誰もいるはずはないのに、誰かに見られているような気がした。
――純……。
あなたに、もう一度逢いたいよ。
――純……。
あなたと、もう一度話がしたいよ。
私は夢の中で……
純に語りかけていた。
眠っているのに、涙が溢れて止まらない……。
◇
――翌日、仕事に行き、店長に日曜日に休暇を貰えないか頼んでみたが、やはり無理だった。

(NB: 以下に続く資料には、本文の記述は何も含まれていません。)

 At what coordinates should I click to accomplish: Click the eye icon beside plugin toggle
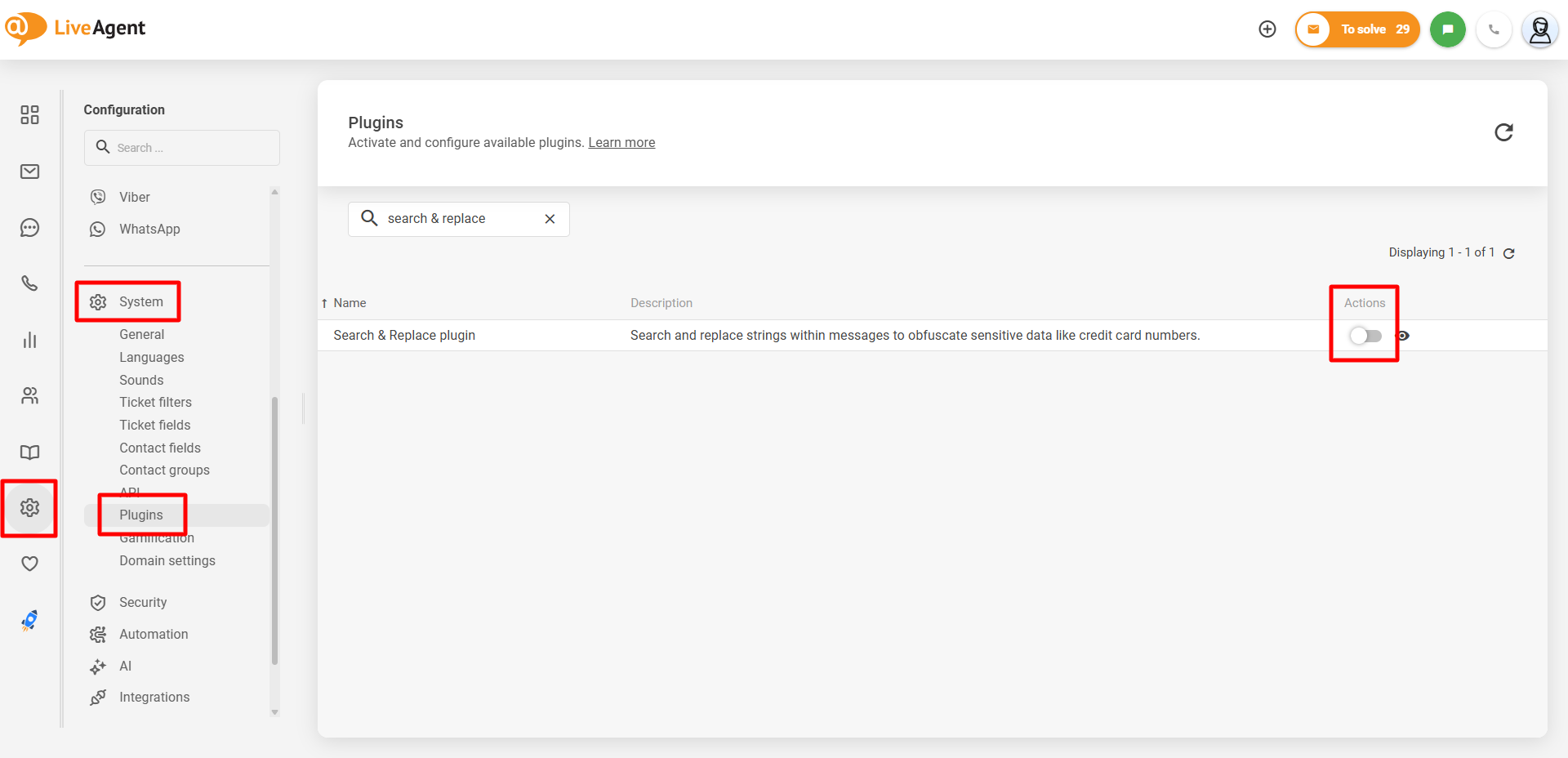(x=1403, y=336)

仕方ないよね。日曜日は予約でいっぱいだし猫の手も借りたいくらい忙しいから。
「里央ちゃん日曜日はごめんね。多忙日は極力出て欲しいんだ。里央ちゃんはそのための戦力だから。それより今度飲みに行かない?」
「飲みにですか?……私、子供がいるし、夜はちょっと」
「そうだよね。渚ちゃん誰かに預けられない?里央ちゃんの仕事復帰とスタッフの親睦を兼ねて、歓迎会やりたいんだよね。主役が来ないと歓迎会にならないからさ。考えといてよ。日にちは里央ちゃんに合わせるから」
「そうっすよ!行きましょうよ。たまには里央さんも、息抜きしなきゃ。仕事と子育てだけじゃ疲れも溜まるでしょう」
スタッフの木田渉君も、開店準備をしながらそう声を掛けてくれた。
「大賛成!そうしましょう!」
スタッフの大島幸ちゃんも、笑顔で誘ってくれた。みんなの優しさに、思わず笑みが漏れる。
「そうね。子供のこと知人に相談してみる」
店のスタッフは私含めて5人。
見習いの女子2人を合わせても、合計7人だ。
私が退職した後に入ったスタッフもいるため、仕事をスムーズにするためにも、親睦会に参加することは有意義なことだ。
それに私の歓迎会だと言われたら、尚更欠席できないな。
祐士に渚のことを頼んでみようかな。
祐士なら渚も懐いているし、気心も知れている。
そんなことを考えながらその日の仕事をこなし、渚を保育園に迎えに行き、いつものスーパーマーケットで買い物をして帰宅した。